_What you need to do_
Please return all of the records that follow, exactly as written.

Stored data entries

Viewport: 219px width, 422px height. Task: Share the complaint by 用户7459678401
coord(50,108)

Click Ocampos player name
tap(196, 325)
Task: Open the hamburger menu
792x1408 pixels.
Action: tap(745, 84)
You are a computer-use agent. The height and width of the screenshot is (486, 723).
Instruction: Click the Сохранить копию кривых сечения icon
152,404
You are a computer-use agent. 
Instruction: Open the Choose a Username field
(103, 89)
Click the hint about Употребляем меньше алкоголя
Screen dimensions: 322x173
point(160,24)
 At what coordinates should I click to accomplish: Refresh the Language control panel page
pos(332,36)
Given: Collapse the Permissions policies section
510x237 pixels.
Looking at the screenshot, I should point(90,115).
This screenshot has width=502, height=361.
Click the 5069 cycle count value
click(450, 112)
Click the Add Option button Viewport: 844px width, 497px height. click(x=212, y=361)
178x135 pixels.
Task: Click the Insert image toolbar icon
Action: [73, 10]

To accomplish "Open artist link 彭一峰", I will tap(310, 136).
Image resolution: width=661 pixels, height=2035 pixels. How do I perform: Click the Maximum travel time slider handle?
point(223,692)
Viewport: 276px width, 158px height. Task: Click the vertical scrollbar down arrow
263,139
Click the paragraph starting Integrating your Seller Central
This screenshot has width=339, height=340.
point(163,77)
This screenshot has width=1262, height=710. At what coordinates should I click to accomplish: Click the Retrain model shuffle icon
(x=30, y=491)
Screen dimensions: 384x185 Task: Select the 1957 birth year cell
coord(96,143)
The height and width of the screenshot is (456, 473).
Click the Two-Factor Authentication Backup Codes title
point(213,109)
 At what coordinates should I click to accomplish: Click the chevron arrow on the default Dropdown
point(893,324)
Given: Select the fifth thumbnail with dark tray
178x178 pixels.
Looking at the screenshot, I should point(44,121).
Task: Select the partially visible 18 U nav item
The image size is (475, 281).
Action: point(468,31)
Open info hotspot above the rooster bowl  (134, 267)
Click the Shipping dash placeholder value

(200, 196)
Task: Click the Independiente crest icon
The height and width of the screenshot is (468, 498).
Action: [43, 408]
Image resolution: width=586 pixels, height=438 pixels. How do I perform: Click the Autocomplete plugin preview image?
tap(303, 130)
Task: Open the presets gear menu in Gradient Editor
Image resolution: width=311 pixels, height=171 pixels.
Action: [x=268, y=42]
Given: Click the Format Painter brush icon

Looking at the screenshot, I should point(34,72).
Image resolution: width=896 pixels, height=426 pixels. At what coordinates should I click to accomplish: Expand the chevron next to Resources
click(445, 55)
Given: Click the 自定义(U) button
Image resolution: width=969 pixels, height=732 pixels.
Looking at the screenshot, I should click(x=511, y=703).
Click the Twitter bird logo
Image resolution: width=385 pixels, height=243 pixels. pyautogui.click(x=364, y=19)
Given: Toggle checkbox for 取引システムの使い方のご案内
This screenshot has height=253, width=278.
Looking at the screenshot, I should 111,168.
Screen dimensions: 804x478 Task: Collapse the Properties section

_Response for this exercise_
Viewport: 219px width, 422px height. Task: Share the complaint by 用户7459678401
coord(50,108)

Click Ocampos player name
tap(196, 325)
Task: Open the hamburger menu
792x1408 pixels.
Action: tap(745, 84)
You are a computer-use agent. The height and width of the screenshot is (486, 723).
Instruction: Click the Сохранить копию кривых сечения icon
152,404
You are a computer-use agent. 
Instruction: Open the Choose a Username field
(103, 89)
Click the hint about Употребляем меньше алкоголя
Screen dimensions: 322x173
point(160,24)
 At what coordinates should I click to accomplish: Refresh the Language control panel page
pos(332,36)
Given: Collapse the Permissions policies section
510x237 pixels.
Looking at the screenshot, I should point(90,115).
This screenshot has width=502, height=361.
Click the 5069 cycle count value
click(450, 112)
Click the Add Option button Viewport: 844px width, 497px height. click(x=212, y=361)
178x135 pixels.
Task: Click the Insert image toolbar icon
Action: [73, 10]

To accomplish "Open artist link 彭一峰", I will tap(310, 136).
Image resolution: width=661 pixels, height=2035 pixels. How do I perform: Click the Maximum travel time slider handle?
point(223,692)
Viewport: 276px width, 158px height. Task: Click the vertical scrollbar down arrow
263,139
Click the paragraph starting Integrating your Seller Central
This screenshot has width=339, height=340.
point(163,77)
This screenshot has width=1262, height=710. At what coordinates should I click to accomplish: Click the Retrain model shuffle icon
(x=30, y=491)
Screen dimensions: 384x185 Task: Select the 1957 birth year cell
coord(96,143)
The height and width of the screenshot is (456, 473).
Click the Two-Factor Authentication Backup Codes title
point(213,109)
 At what coordinates should I click to accomplish: Click the chevron arrow on the default Dropdown
point(893,324)
Given: Select the fifth thumbnail with dark tray
178x178 pixels.
Looking at the screenshot, I should point(44,121).
Task: Select the partially visible 18 U nav item
The image size is (475, 281).
Action: point(468,31)
Open info hotspot above the rooster bowl  (134, 267)
Click the Shipping dash placeholder value

(200, 196)
Task: Click the Independiente crest icon
The height and width of the screenshot is (468, 498).
Action: [43, 408]
Image resolution: width=586 pixels, height=438 pixels. How do I perform: Click the Autocomplete plugin preview image?
tap(303, 130)
Task: Open the presets gear menu in Gradient Editor
Image resolution: width=311 pixels, height=171 pixels.
Action: [x=268, y=42]
Given: Click the Format Painter brush icon

Looking at the screenshot, I should point(34,72).
Image resolution: width=896 pixels, height=426 pixels. At what coordinates should I click to accomplish: Expand the chevron next to Resources
click(445, 55)
Given: Click the 自定义(U) button
Image resolution: width=969 pixels, height=732 pixels.
Looking at the screenshot, I should click(x=511, y=703).
Click the Twitter bird logo
Image resolution: width=385 pixels, height=243 pixels. pyautogui.click(x=364, y=19)
Given: Toggle checkbox for 取引システムの使い方のご案内
This screenshot has height=253, width=278.
Looking at the screenshot, I should 111,168.
Screen dimensions: 804x478 Task: Collapse the Properties section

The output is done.